A bipartisan proposal to raise the legal purchase age for nicotine and tobacco products in Colorado passed a House committee.
House Bill 1001 would raise the age to purchase tobacco and nicotine products from 18 years old to 21 years old. The legislation, sponsored by Reps. Kyle Mullica, D-Northglenn, Colin Larson, R-Littleton, and Sens. Jeff Bridges, D-Greenwood Village, and Kevin Priola, R-Henderson, would put Colorado law in line with federal law, which in December began requiring people to be 21 years of age to purchase tobacco and nicotine products.
"If you go talk to any high schooler or teacher, they'll tell you how prevalent these products are in schools," Mullica told the committee.
One state-run survey found Colorado has a 27 percent teen vaping rate, the highest in the country. Gov. Jared Polis last year supported a bill in the last weeks of the legislature that would have taxed e-cigarette products and raised taxes on tobacco products, a measure he said "would help keep tobacco products out of the hands of kids and put more resources toward schools." That legislation, however, failed to gain enough Democratic support.

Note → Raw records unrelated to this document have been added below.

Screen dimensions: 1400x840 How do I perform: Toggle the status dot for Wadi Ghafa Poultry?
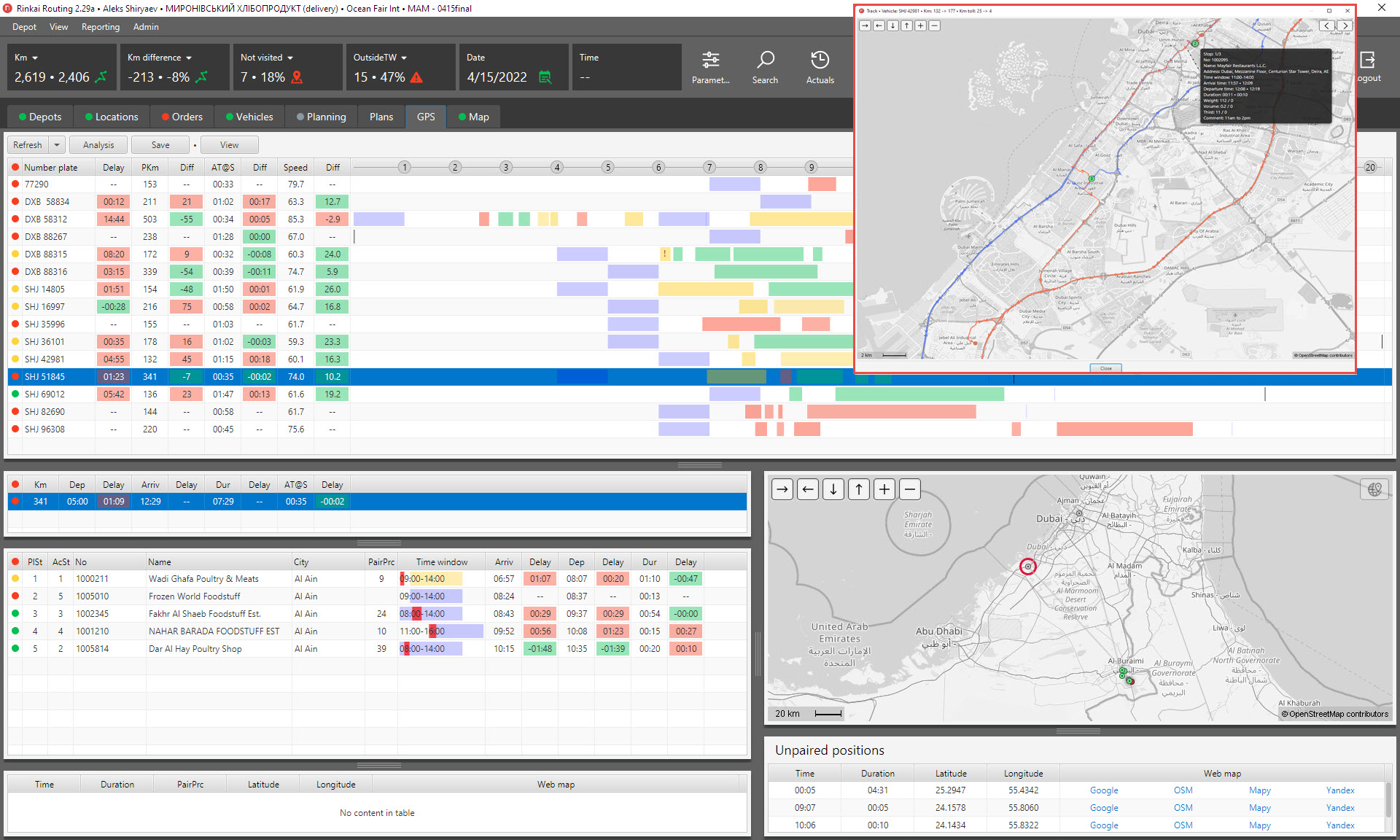tap(15, 578)
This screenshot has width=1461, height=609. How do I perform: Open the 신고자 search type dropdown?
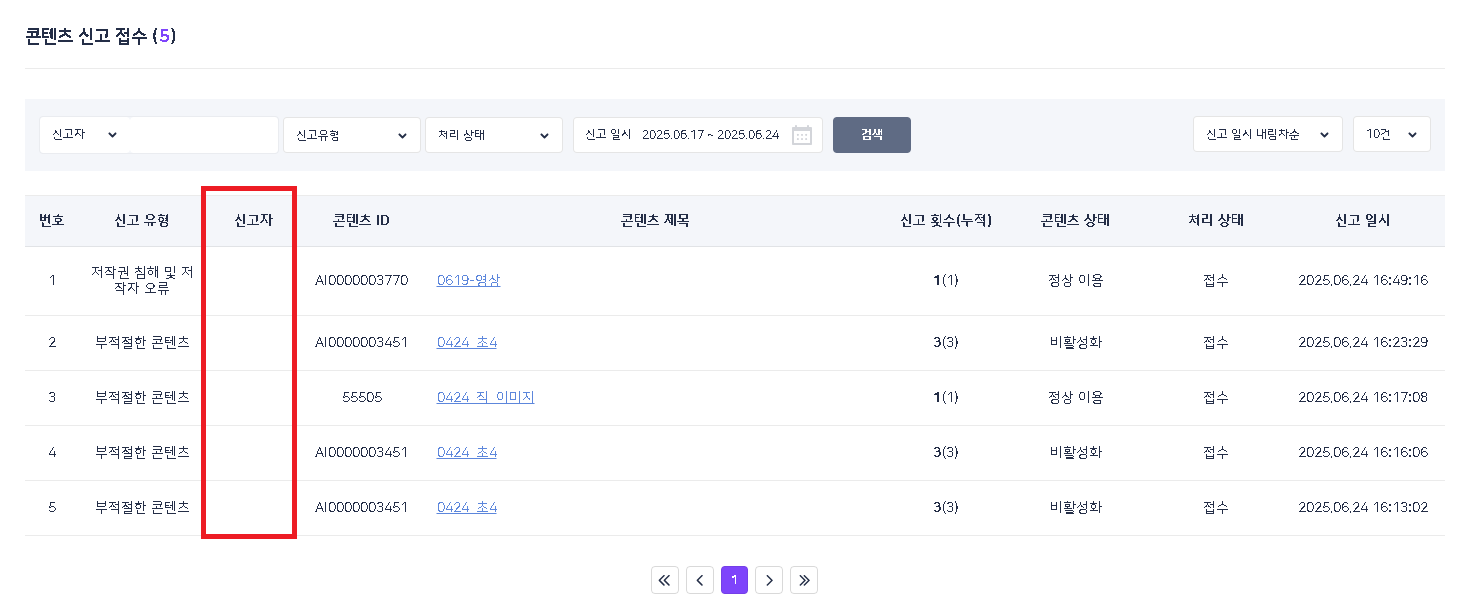point(83,135)
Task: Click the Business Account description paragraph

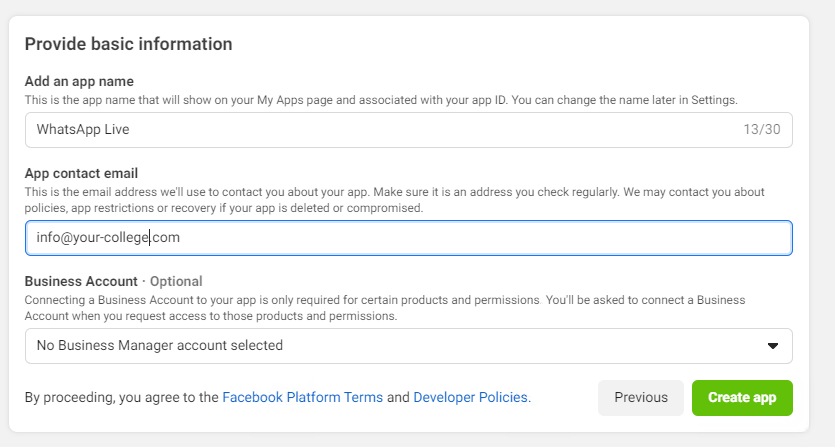Action: 384,308
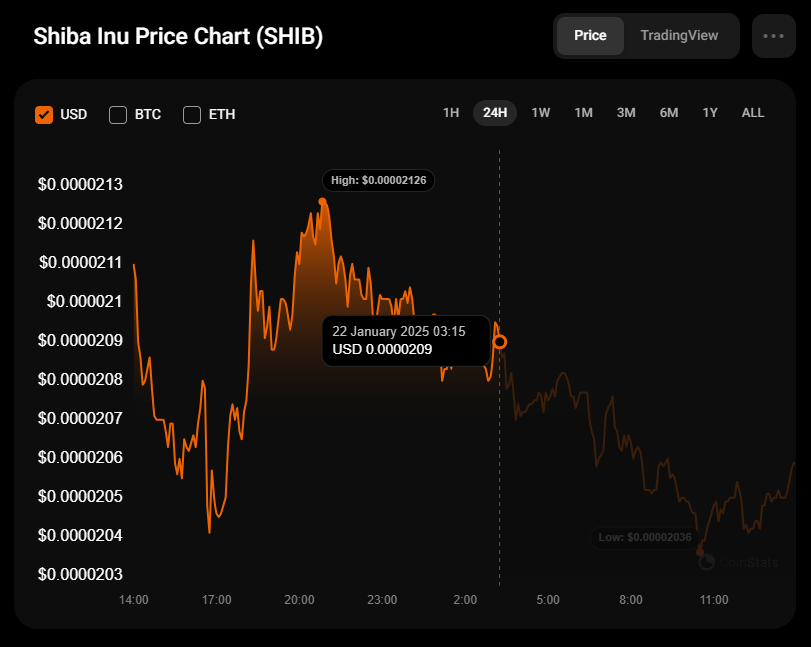
Task: Click the High $0.00002126 marker label
Action: click(378, 180)
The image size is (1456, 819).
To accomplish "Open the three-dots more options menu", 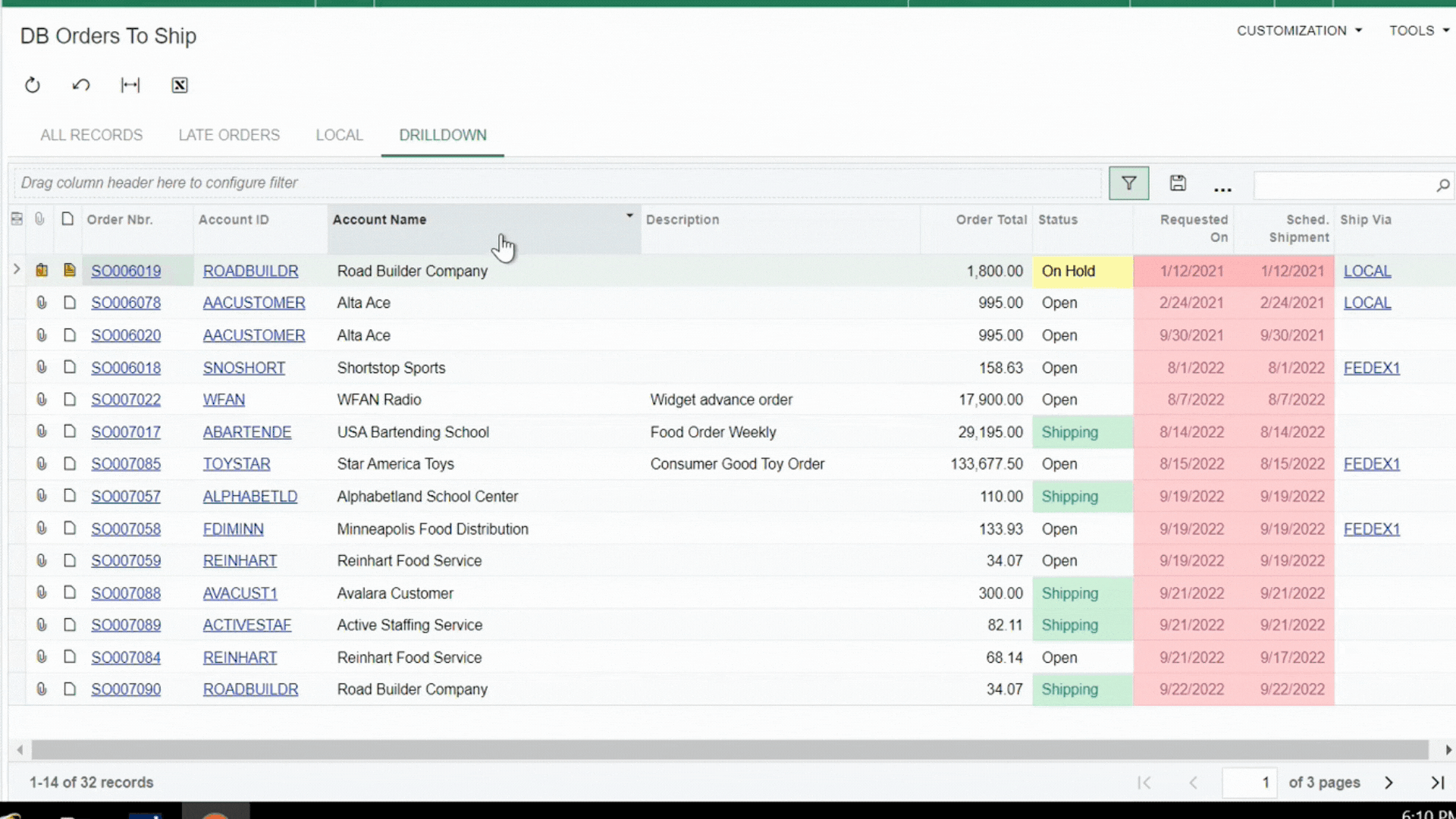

The bill also requires all retailers selling e-cigarette products or tobacco to be licensed by July 1, 2021.
The House Health and Insurance Committee on Wednesday approved five amendments to HB 1001, prior to advancing the legislation in a 9-1 vote. One of the amendments would allow retail employees at least 18 years of age to handle tobacco and nicotine products in the workplace.
Audrey Rosen, a fourth grader who testified along with her Girl Scout troop, showed the committee how she could purchase vaping products online.
"The tobacco companies have targeted people like me because we are young," she said. "They know that if they can get us addicted early and young then they likely have a life-long customer."
Several vape shop owners testified that while they're supportive of the purchase age change and ending teen vaping, they requested various amendments.
"Our goal is to eliminate nicotine access to minors while preserving access for law-abiding, responsible adults," Daniel Howard, a vape shop owner in southern Colorado, said.